Sunday, July 09, 2000

By Byron Spice, Science Editor, Post-Gazette

Everyday genetic testing sounds exciting, but will it be affordable?

New technologies such as DNA microarrays and other elaborate testing devices are slick, but for now they are quite expensive, costing hundreds or thousands of dollars apiece.

Wasyl Malyj, a molecular biologist at the University of California, Davis, maintains that Moore's Law eventually will apply to genetic testing. The law, named after former Intel chairman Gordon Moore, says that the capacity of computer microchips will double every 18 months or so. Moore's observation has held true, and that's one reason the speed and memory of computers keep growing, but not their prices.

Genetic testing costs so far have not followed Moore's Law, but Malyj maintains the field has the potential to achieve great improvements in performance. Malyj runs a lab where genetic profiling now costs just $24 per patient -- although in Malyj's case, the patients are quarterhorses and the profiling is meant to determine parentage, not a disease state.

"Finding out stuff about your own genome is not going to be prohibitively expensive," added Dr. Francis Collins, director of the National Human Genome Research Institute.
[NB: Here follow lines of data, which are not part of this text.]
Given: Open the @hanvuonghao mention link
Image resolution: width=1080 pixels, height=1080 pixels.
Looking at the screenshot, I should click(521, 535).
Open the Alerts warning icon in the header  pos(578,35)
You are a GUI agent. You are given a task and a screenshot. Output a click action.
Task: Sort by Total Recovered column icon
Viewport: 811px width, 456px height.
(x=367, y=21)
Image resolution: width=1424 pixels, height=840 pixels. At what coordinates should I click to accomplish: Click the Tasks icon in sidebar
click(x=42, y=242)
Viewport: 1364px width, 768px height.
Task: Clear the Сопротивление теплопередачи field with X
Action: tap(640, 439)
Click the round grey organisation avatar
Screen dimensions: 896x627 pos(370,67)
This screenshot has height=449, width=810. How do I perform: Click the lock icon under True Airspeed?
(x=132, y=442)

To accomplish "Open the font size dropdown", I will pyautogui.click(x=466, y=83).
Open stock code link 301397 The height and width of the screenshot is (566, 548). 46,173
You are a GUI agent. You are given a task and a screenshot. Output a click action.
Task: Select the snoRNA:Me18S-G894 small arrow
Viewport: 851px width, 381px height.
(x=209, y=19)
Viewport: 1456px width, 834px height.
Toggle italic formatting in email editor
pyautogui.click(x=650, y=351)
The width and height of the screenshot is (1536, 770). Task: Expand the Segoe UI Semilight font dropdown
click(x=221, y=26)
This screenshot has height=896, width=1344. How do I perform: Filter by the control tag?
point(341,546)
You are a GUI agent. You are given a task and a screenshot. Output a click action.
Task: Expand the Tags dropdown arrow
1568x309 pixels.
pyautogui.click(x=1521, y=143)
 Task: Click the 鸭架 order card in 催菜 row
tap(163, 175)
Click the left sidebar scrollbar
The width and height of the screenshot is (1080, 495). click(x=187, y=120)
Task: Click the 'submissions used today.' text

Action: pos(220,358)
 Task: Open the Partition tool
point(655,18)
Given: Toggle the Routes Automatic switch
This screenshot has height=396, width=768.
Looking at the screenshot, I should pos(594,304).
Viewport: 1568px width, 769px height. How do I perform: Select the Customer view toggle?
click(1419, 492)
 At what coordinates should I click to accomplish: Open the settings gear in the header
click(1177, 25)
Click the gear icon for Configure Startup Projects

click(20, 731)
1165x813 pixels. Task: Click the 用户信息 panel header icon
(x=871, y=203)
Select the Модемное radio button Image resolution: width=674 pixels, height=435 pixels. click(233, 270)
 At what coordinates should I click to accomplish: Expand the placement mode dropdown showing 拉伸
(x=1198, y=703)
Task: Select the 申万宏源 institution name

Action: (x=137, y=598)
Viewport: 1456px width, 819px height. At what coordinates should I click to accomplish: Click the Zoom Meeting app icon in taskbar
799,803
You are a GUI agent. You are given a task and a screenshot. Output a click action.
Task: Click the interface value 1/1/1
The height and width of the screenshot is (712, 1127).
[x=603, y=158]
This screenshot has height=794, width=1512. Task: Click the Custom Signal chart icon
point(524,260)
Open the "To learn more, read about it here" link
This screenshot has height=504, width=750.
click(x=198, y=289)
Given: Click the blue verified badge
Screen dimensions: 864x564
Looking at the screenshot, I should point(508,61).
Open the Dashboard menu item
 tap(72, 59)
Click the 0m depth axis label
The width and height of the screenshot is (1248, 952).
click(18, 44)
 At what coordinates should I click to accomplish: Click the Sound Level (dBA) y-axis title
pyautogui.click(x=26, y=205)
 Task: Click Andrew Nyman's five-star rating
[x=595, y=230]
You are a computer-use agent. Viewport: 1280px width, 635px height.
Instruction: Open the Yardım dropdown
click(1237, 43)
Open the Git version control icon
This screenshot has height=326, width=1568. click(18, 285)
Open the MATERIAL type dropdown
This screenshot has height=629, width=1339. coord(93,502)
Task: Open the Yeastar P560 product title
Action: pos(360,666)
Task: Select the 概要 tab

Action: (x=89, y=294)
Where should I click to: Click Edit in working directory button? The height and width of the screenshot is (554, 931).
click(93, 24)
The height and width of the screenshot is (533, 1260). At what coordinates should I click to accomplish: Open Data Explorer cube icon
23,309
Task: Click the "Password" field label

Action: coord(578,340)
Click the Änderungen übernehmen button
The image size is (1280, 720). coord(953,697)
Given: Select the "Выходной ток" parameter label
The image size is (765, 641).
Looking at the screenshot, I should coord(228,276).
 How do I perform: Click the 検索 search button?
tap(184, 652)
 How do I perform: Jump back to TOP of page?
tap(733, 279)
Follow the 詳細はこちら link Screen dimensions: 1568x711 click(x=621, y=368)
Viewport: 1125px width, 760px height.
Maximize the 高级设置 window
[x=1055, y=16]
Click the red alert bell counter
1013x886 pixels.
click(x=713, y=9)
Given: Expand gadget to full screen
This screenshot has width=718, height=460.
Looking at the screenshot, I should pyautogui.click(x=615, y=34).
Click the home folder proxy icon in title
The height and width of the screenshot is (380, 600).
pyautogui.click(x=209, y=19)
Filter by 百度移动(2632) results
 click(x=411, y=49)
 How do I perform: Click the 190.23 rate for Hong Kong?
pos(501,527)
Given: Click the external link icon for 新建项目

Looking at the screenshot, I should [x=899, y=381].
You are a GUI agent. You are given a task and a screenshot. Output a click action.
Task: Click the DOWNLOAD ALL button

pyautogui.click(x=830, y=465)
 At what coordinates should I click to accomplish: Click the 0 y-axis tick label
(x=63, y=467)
Part of his reasoning is that overall health system costs should decline because preventive care enhanced by genetic profiling will allow people to avoid or delay diseases that are expensive to treat.

But even Collins acknowledges that the payoff of preventive care is well down the road. Initially, costs are bound to rise as genetic testing increases and as people undergo the additional monitoring necessary to catch cancers early, find the first warning signs of heart disease or detect rare genetic disorders.

"The good old days of just adding on [and] adding on anything new came to an end years ago," said Dr. Joseph Scherger, chairman of family medicine at the University of California, Irvine. As new technologies are introduced, health plans will evaluate them and determine if they are cost effective.

"That's all just part of the equation now," Scherger said.